To address the unwillingness and/or inability to increase the federal 18.4 cents per gallon gasoline tax, unchanged since 1993, a new program was created to work with those states who, unlike the federal government, are looking to explore alternative, user-based, revenue options to the gas tax as federal gas tax revenues continue to decline.

On Feb. 12, the Federal Highway Administration announced that it had awarded "$10.2 million in Surface Transportation System Funding Alternatives (STSFA) grants to seven states to test new ways to finance highway and bridge projects."

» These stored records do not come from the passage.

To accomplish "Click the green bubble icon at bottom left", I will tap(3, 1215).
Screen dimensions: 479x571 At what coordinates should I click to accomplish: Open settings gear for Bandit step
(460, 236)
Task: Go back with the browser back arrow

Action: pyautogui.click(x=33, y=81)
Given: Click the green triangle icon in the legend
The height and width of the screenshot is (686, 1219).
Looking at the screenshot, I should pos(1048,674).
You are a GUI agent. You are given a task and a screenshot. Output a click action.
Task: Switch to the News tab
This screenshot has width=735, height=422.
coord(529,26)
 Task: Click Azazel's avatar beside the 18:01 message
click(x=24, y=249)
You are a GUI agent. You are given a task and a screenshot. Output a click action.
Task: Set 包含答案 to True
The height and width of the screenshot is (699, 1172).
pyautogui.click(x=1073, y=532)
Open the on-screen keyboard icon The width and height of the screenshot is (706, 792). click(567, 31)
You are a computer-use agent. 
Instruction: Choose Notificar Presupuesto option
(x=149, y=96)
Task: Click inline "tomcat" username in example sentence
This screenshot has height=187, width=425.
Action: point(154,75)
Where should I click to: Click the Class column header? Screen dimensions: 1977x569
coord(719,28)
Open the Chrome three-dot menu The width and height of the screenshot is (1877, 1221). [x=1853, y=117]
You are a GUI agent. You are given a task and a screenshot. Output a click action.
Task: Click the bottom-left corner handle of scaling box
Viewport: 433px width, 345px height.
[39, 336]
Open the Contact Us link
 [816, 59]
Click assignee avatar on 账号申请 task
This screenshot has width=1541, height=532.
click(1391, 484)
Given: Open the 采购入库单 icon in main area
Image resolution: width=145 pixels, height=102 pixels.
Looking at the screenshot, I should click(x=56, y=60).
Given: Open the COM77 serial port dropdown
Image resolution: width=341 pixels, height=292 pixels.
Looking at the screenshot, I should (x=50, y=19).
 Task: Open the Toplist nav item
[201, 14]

“These grants provide states with the opportunity to explore innovative new ways to help pay for infrastructure improvements and maintenance,” said Deputy Federal Highway Administrator Brandye L. Hendrickson

The most common alternative is a mileage fee where the motorist is charged a fee for each mile driven. In the chart below, the fee is called either a road user or usage charge (RUC) or miles-based user fee (MBUF), often referred to as a vehicle miles traveled (VMT) fee.

Note that a road user charge should not be confused with road tolling that involves building toll gantries and electronic toll collection as Connecticut is now considering for all vehicles and Rhode Island has already implemented for tractor-trailers.

FY 2018 STSFA Grant Selections

State

(other partners)

Project/Description

Funding

California Department of Transportation (Caltrans)

Exploration of California’s Road Usage Charge Program (RUC) with emerging technologies and services, such as Usage-Based Insurance (UBI), Transportation Network Companies (TNCs), and Autonomous Vehicles (AVs).

$2,030,000

Delaware Department of Transportation (DelDOT) – I-95 Corridor Coalition

Use of mileage-based user fees in a multi-state region.  The project addresses the requirements for implementation, interoperability, public acceptance, and other potential hurdles across state lines.

$3,028,000

Minnesota Department of Transportation (MnDOT)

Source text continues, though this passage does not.